Итак, эта женщина подошла ко мне и спросила: «Не могли бы вы мне кое-что объяснить? Зачем вам понадобились настоящие костры, когда можно использовать искусственные?» Я посмотрел на нее с изумлением и спросил: «Что вы имеете в виду?». Она ответила: «Ну знаете, эти электрические штуки с воздуходувками и языками пламени».
Это не шутка, и я вижу в этом очень любопытный знак времени. То, что для нас было настоящим, в ее глазах выглядело жалким. Если бы у нас была хитроумная электрическая машина с огромными языками, имитирующими огонь, для нее это значило бы, что она не зря потратила деньги.
Это не анекдот. Это произошло на самом деле, и мне показалось, что это имеет отношение к восприятию театра. Одни хотят видеть в театре нечто им близкое, простое, реальное, естественное. Другие устали от жизненных неприятностей и невзгод, от того безобразного, что они видят в жизни. Мы живем в отвратительном мире, мы соприкасаемся ежедневно со всем этим настоящим и естественным, и да поможет нам Бог уйти от всего этого как можно скорей — и мы уходим. Уходим либо в мечты, либо из настоящего в прошлое.
Но что такое прошлое для современного человека? Примерно то же самое, что вкус любимых блюд для тех людей на необитаемом острове. И чем дальше уходит от нас это прошлое, тем меньше мы знаем о нем. Постепенно у нас начинают возникать определенные представления о прошлом, определенные стилистические знаки, которые бывают очень далеки от реальности прошлого. Возьмем, скажем, музыкальное или литературное произведение восемнадцатого века. К нему можно отнестись, как к реликвии, как к чему-то, что имело глубокий смысл для людей, которых уже давно нет на свете, их время ушло, и эта вещь — единственное, что напоминает о них. Но бывает
так, что вы обнаруживаете в данной вещи нечто живое и значимое для себя. Если такое случается, то это произведение уже принадлежит не только прошлому, и само прошлое вторгается в настоящее. Когда это происходит, у нас возникает живая человеческая связь с тем, кого уже больше нет, и это — чудо, акт магии, делающий нас неизмеримо богаче.

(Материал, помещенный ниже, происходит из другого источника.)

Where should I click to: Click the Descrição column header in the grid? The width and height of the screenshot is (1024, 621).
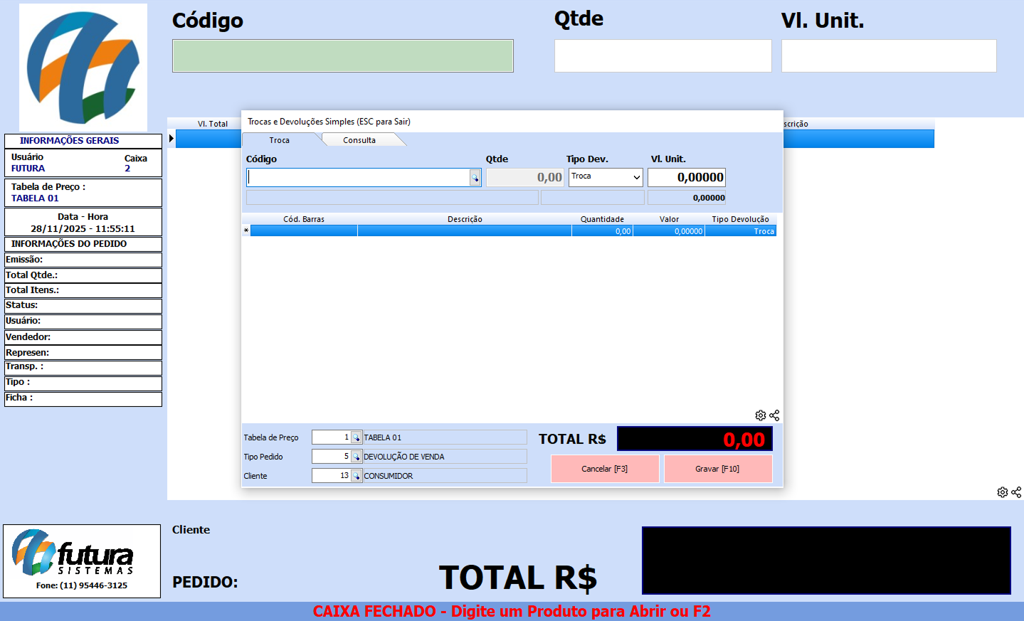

Существует другой подход к прошлому: «Как было бы прекрасно, если бы мы могли сесть в машину времени и отправиться туда. Там намного лучше, чем в нашем бедном мире». И тут с помощью условностей, сомнительных традиций, архивных материалов, живописи и тому подобного мы создаем абсолютно придуманное прошлое, где все кладут свои носовые платки именно в это место, а не в другое. И всегда найдется какой-нибудь специалист, который провел два года за работой над диссертацией на тему: «Функция носового платка в жизни джентльмена восемнадцатого века». Найдутся документы, свидетельствующие о том, как люди вели себя, как ходили в восемнадцатом веке. И все это будет ложью. Кто-нибудь через сто лет, ставя оперу, скажем, о нашем сегодняшнем обеде, оденет меня в смокинг, потому что, просматривая документы, он увидит, что на всех официальных сборищах тот, кто произносит речь, одет либо во фрак, либо в смокинг. Вот такой путаной оказывается память о прошлом.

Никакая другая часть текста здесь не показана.